### Assignment
Every line in the entries where "navigation" is found should be copied.

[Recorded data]
|---|
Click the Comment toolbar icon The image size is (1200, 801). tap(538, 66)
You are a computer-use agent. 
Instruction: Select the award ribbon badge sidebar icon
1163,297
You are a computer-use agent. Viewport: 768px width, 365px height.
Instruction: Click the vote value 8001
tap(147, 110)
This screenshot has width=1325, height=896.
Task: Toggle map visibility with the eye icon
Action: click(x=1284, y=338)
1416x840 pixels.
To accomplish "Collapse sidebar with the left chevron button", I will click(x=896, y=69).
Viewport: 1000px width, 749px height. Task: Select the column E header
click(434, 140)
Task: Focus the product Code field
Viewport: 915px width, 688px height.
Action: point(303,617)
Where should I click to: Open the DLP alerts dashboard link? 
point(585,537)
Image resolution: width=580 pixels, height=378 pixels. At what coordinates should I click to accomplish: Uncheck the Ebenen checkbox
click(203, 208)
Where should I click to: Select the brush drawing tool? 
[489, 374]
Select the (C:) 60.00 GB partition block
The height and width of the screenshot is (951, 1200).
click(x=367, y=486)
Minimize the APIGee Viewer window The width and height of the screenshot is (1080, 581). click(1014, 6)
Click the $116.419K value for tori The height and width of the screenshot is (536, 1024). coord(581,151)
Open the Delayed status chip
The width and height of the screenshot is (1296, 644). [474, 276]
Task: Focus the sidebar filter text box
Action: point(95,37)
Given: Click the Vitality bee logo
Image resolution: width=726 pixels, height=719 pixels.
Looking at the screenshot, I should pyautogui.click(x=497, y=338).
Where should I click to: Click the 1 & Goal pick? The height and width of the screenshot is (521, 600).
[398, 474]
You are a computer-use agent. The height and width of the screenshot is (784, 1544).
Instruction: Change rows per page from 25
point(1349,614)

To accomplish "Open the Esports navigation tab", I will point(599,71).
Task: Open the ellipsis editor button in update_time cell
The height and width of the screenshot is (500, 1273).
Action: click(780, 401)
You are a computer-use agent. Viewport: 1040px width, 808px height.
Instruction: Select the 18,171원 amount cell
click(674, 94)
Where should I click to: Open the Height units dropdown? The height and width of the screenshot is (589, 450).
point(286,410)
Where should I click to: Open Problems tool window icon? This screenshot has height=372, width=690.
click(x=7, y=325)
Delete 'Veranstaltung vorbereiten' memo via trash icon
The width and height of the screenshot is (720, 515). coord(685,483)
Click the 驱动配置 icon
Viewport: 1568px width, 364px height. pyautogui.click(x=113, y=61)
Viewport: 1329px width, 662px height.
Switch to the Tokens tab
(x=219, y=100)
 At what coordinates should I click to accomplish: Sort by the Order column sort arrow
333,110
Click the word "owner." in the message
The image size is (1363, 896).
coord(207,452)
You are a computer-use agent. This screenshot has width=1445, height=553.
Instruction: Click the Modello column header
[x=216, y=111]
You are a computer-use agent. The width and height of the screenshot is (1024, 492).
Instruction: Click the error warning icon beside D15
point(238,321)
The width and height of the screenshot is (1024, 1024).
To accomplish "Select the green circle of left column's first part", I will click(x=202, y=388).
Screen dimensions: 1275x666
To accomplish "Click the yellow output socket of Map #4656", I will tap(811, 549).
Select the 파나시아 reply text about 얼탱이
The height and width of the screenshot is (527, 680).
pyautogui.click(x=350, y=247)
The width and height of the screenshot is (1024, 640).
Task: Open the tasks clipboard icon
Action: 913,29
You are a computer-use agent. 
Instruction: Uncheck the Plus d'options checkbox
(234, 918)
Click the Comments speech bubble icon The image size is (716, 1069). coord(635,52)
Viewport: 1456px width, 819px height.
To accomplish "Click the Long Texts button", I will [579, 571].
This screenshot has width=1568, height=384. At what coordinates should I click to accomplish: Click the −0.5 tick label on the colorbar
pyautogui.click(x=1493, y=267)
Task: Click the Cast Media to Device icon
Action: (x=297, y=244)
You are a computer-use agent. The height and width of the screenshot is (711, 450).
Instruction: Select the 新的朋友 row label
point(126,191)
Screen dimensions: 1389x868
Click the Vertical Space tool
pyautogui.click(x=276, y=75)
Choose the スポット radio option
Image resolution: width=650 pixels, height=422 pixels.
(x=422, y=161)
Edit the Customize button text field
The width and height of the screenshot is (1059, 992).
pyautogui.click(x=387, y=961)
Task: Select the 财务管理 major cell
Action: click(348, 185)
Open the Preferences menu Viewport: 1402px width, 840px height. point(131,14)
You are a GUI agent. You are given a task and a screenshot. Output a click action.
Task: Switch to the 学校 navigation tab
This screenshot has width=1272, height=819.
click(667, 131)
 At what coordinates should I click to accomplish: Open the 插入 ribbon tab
|---|
### Task response
To accomplish "Open the Esports navigation tab", I will point(599,71).
Task: Switch to the 学校 navigation tab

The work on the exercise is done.